Why a good night’s sleep is good for fertility
Because prioritising you slumber is important.
By Leah Hechtman
A recent report from the Sleep Health Foundation found that more than half of adult Aussies suffer from at least one chronic sleep symptom, including trouble falling asleep, staying asleep or waking too early and not being able to get back to sleep.
We know that sleep plays an important role in our lives. But have you ever thought about how sleep relates to fertility?
We spoke to Australia’s leading fertility expert, Leah Hechtman to find out.
The link between fertility and sleep
When we sleep, a number of hormone pathways are activated directly (such as melatonin) and indirectly (such as estrogen, testosterone and progesterone), which are important for conception.
One study has found that sleep deprivation in women increases the amount of follicle-stimulating hormone (FSH), one of the most important female hormones responsible for preparing the ovaries to release the eggs.

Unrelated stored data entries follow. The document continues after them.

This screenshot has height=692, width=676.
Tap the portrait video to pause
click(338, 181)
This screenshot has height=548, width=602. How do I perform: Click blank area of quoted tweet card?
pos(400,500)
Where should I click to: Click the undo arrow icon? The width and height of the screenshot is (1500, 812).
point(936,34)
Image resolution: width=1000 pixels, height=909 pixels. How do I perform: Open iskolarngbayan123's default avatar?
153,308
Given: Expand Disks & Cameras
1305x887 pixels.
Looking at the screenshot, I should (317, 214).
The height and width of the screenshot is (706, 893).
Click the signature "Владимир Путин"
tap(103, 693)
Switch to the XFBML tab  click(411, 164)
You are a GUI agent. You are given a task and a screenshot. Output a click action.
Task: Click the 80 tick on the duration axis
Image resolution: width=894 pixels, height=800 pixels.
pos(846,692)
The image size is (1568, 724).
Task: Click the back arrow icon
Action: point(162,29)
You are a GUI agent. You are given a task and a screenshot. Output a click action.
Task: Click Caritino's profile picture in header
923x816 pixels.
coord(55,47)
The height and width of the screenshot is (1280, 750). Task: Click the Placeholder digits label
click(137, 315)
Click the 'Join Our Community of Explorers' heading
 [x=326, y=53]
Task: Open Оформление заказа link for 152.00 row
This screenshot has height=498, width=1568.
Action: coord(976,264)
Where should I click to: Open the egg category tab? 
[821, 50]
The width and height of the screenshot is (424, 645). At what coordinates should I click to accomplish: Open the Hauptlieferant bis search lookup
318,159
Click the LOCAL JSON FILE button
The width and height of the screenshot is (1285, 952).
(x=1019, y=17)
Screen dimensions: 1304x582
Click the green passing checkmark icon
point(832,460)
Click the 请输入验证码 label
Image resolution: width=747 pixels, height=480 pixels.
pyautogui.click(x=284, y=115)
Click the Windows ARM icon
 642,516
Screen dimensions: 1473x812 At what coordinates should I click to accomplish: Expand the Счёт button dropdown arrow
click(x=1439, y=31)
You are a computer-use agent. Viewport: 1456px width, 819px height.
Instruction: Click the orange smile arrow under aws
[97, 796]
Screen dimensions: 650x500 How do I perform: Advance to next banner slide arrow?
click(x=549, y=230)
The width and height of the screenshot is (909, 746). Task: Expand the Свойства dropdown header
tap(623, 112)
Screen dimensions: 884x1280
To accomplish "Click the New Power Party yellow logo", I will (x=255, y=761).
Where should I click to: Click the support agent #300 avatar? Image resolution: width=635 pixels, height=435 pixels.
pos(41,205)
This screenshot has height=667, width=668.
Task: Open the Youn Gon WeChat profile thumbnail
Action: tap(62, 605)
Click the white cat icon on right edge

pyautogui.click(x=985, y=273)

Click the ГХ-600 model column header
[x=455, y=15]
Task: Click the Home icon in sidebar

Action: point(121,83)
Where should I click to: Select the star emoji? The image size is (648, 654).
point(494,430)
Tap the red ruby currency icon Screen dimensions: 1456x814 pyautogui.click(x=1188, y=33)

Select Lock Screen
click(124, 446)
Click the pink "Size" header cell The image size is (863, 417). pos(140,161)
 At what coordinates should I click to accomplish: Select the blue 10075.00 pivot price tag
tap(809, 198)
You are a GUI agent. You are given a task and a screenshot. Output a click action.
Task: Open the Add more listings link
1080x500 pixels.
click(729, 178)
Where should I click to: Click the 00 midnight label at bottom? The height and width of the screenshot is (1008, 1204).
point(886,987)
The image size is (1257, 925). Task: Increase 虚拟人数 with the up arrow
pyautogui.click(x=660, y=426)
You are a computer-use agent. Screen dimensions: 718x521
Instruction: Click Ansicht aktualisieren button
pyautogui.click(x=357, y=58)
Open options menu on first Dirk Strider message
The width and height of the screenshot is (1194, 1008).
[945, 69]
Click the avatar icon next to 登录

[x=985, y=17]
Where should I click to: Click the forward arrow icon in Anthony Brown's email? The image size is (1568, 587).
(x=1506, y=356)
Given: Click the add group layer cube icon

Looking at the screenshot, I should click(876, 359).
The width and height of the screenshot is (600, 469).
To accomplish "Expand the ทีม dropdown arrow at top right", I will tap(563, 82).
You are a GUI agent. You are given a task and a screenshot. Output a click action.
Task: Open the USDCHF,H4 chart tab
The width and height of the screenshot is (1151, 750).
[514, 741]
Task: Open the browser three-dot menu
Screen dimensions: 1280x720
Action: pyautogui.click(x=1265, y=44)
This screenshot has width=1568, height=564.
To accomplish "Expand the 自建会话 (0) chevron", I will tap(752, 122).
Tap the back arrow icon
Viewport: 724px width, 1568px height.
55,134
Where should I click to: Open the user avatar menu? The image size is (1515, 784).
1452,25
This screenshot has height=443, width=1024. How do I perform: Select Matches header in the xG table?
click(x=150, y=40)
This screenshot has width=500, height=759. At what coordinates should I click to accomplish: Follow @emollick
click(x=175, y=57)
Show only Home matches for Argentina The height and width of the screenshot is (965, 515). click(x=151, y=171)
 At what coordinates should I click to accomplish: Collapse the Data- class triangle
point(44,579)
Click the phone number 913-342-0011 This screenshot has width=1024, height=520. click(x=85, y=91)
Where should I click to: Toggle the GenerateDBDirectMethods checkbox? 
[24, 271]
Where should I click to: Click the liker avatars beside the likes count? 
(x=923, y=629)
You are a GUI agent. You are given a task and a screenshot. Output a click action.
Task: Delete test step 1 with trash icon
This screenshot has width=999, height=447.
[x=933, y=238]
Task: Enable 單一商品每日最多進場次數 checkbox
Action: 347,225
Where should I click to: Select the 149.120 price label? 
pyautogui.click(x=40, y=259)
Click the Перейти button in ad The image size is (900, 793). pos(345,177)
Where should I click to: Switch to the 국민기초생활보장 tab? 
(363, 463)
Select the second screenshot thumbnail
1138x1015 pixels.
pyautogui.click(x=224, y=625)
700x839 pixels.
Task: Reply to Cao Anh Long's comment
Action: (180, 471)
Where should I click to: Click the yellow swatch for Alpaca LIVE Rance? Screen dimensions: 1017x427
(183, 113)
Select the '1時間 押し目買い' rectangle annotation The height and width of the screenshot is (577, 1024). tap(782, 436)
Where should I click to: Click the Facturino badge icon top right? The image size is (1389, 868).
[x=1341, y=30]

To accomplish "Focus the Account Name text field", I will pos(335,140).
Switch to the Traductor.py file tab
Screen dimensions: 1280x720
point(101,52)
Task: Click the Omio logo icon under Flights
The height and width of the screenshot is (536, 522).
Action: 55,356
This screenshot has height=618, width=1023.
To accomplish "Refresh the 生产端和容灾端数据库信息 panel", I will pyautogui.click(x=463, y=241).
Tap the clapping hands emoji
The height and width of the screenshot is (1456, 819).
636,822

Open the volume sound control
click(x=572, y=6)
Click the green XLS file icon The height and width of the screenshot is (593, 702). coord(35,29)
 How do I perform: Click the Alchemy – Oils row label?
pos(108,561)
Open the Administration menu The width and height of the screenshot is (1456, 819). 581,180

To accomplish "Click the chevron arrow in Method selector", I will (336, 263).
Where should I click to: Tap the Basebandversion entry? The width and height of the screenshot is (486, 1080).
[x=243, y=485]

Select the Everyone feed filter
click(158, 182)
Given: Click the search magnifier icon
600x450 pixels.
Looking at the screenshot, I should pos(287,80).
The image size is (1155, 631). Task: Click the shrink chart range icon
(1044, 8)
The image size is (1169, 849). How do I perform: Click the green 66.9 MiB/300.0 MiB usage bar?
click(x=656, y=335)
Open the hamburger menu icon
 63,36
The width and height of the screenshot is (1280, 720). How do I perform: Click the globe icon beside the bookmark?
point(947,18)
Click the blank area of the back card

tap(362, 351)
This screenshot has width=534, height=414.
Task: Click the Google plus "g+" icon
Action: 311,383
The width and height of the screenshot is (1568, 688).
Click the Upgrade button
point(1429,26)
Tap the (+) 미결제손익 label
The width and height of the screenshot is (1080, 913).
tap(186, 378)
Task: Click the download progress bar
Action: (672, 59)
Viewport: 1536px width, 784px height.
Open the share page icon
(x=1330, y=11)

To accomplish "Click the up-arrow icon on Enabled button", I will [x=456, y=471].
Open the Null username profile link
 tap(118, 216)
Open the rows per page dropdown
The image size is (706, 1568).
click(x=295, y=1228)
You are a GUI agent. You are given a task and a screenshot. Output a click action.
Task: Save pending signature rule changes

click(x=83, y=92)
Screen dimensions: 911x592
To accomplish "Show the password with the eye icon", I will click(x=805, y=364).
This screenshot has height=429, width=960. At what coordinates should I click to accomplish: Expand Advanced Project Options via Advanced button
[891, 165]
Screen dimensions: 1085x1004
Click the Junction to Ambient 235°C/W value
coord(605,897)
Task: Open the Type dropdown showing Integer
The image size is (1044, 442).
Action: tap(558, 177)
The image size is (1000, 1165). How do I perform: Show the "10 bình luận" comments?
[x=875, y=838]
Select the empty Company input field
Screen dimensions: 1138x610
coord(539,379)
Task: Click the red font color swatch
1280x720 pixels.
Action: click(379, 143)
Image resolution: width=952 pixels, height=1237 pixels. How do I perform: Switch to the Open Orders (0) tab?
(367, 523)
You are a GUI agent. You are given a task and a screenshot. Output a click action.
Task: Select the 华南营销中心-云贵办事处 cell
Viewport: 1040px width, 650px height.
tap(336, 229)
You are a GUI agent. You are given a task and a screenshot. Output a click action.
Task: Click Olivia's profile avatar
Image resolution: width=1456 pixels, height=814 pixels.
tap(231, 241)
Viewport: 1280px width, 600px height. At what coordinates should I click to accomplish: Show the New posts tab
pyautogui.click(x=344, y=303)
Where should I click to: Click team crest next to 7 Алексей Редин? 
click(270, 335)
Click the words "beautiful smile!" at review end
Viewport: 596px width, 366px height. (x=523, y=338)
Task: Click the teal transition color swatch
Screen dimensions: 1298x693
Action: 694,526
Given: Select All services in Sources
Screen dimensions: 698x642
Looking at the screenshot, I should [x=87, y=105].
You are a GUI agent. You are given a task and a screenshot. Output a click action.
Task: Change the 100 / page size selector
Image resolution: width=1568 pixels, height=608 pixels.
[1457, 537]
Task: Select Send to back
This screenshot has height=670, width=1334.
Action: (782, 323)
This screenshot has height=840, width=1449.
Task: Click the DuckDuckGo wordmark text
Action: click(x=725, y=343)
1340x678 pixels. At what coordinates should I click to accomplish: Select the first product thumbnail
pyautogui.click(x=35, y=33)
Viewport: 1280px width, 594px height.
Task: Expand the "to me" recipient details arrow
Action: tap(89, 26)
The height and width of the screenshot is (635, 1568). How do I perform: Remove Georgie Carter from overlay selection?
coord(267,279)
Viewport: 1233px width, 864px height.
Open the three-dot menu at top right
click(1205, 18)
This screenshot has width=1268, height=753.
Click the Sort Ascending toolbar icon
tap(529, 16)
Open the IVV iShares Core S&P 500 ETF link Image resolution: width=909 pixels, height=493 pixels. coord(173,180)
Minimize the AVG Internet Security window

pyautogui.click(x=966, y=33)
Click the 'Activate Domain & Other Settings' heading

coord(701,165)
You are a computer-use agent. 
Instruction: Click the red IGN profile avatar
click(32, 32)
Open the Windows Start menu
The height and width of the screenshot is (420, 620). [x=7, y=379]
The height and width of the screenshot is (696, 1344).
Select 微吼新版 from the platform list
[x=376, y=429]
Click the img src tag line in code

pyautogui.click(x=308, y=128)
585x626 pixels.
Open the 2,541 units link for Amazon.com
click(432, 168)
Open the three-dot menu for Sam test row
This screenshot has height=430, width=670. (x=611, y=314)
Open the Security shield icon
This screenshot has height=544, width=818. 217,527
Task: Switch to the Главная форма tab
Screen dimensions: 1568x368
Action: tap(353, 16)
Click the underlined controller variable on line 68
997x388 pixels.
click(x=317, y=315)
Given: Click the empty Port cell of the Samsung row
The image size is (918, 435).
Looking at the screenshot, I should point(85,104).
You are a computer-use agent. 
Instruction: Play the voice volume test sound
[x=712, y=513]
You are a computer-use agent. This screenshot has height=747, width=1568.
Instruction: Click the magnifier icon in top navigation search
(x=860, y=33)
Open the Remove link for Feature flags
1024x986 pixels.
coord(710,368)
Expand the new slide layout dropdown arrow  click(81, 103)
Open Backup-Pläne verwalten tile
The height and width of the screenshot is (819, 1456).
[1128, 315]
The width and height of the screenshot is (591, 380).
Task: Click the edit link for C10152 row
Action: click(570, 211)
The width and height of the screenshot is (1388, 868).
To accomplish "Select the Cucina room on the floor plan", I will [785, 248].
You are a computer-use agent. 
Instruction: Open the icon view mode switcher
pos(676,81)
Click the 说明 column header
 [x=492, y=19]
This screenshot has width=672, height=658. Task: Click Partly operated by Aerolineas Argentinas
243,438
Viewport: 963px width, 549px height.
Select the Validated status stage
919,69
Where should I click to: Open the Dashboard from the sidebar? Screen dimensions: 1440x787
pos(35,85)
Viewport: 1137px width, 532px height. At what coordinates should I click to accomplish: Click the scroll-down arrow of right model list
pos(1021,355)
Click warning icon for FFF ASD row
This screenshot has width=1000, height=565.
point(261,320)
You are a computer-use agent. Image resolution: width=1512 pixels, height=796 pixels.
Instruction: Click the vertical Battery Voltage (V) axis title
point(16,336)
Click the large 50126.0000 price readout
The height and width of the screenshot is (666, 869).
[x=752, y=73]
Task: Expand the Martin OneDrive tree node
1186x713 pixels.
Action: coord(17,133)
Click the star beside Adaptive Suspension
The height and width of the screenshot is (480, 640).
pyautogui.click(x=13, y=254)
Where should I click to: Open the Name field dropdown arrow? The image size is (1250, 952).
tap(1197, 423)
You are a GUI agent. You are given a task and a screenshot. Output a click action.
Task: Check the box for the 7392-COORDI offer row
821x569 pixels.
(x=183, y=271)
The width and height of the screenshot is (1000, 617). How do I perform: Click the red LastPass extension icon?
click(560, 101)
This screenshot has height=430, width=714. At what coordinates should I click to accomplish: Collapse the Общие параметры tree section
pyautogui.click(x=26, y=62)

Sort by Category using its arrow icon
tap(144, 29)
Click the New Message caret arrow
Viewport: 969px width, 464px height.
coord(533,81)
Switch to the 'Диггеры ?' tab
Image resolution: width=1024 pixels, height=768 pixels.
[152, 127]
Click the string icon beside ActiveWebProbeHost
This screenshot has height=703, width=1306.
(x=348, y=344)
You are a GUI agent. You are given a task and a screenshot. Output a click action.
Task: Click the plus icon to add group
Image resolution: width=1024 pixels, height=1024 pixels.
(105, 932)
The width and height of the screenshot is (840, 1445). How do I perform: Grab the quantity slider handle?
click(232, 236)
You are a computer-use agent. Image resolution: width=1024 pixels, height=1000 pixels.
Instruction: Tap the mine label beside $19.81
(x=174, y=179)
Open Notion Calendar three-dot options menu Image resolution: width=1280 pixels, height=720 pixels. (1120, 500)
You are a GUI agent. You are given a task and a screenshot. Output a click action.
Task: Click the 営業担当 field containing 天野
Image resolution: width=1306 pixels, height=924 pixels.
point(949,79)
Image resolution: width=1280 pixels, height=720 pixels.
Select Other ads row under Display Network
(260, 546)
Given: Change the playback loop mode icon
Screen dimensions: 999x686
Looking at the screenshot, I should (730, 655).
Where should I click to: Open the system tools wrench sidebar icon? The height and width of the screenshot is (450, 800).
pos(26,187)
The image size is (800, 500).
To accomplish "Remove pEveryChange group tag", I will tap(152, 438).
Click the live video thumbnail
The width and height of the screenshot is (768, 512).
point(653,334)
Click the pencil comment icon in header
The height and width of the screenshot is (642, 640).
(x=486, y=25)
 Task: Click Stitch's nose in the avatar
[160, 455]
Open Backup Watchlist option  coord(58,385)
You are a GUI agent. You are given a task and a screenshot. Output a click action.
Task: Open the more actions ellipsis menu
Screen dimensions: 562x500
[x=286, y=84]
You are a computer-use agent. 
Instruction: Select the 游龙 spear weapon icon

In men, one week of fewer than five hours of sleep at night has been shown to decreases testosterone levels by 10 to 15 percent, which reduces male’s chance of conception by 31 percent as most of the testosterone release in men occurs at night.
Insomnia is highly prevalent in couples struggling to conceive. Repeated disappointment or failed attempts to get pregnant may cause an increase in the psychosocial distress associated with infertility.